Nyemo, meaning "ear of grain" in the Tibetan language, is a county located at the heart of the Qinghai-Tibetan Plateau that is home to Tibetan incense and has a rich history of farming and cultivation.

However, decades of environmental degradation left land in the remote county barren, with more than 5,100 villagers living in poverty in 2016, according to the Office of Beijing Municipal Leading Group for Poverty Reduction Cooperation and Assistance.

To reduce poverty and restore land fertility, the Beijing municipal government, in collaboration with the county authorities, introduced space plants to the locals.

Companies also invested in computerized greenhouses in the county to grow peppers, tomatoes, cucumbers, watermelons and nine other crops that can survive on the arid plateau. Last year, sales of the space produce totaled more than 400,000 yuan, with over 25 percent of the earnings distributed among 98 poverty-stricken families, the office said.

Phuntsok Tsering, a villager living in the county, said,"Not only have I learned new skills at the space plant greenhouses, I have found a way to get rich and have also taken on an apprentice."

Through personal tutoring, he learned from scientists how to grow tomatoes using mineral nutrient solutions, rather than soil. "I now earn at least 3,000 yuan per month and life is so much better than before," Phuntsok Tsering said.

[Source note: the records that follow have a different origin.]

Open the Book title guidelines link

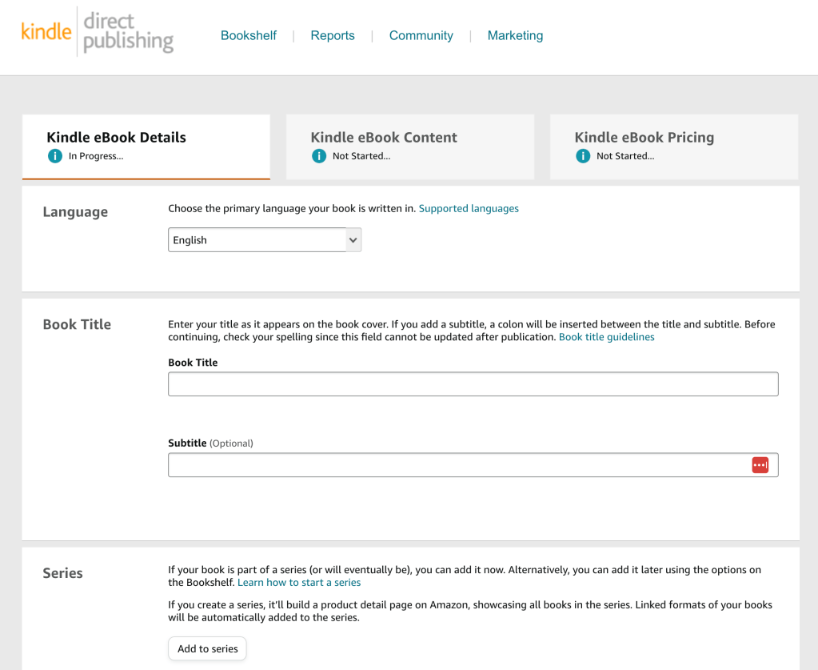pos(606,337)
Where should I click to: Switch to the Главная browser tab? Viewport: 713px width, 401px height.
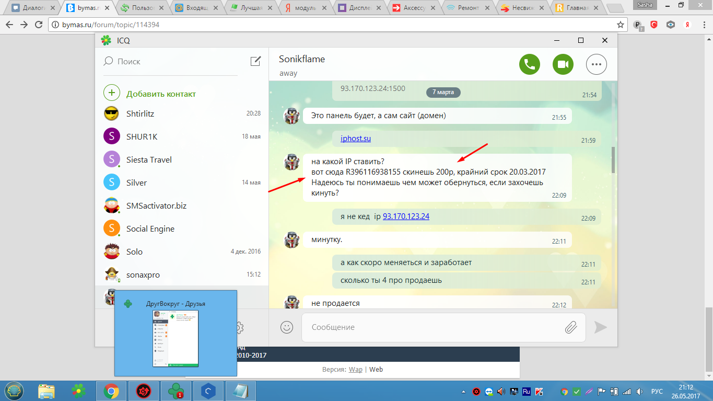(x=578, y=8)
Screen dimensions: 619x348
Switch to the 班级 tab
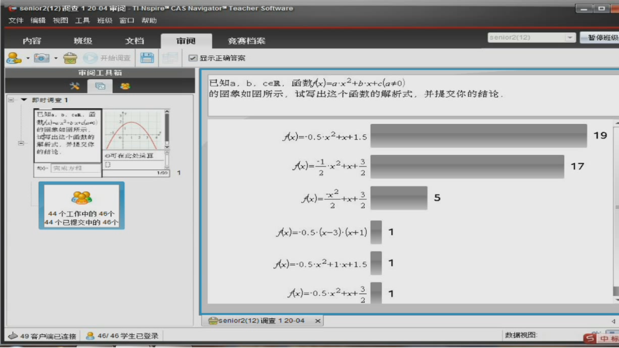[x=83, y=41]
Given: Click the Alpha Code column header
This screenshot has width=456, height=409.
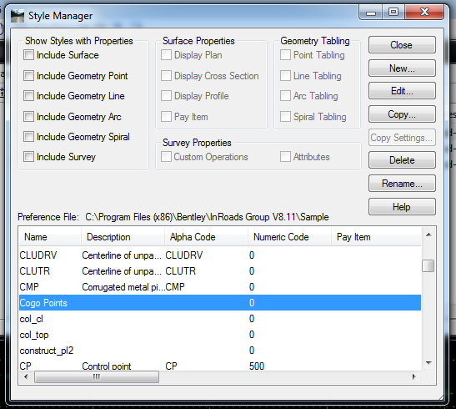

Similar success stories have been reported nationwide. As of last month, CASTC had helped eliminate poverty through space crop agriculture and other methods in 21 villages in nine provinces. For example, in Yang county, Shaanxi province, some 30,000 people escaped impoverishment.

Chen Zhiqiang, director of the National Engineering Research Center of Plant Space Breeding, said high-quality rice varieties induced by space mutation have played a major role in safeguarding national food security and alleviating poverty in Guangdong province.

In 2003, China approved its first space rice-Huahang-1-which was planted on 333,300 hectares of land in the south of the country. From 2010 to 2012, the crops created by the center covered a total plantation area of more than 621,360 hectares, with farmers' earnings rising by nearly 1 billion yuan as a result.

Huahang simiao, a disease-resistant space rice variety, has been especially popular among farmers in Boluo county, Guangdong. It has a high yield and is highly flavorsome-factors that help farmers sell it for 250 yuan per 50 kg, which is 150 yuan more than other varieties, according to the local agricultural bureau.

Chen said, "Seeing the smiles of my farmer friends when they have a good harvest is the most satisfying reward to me."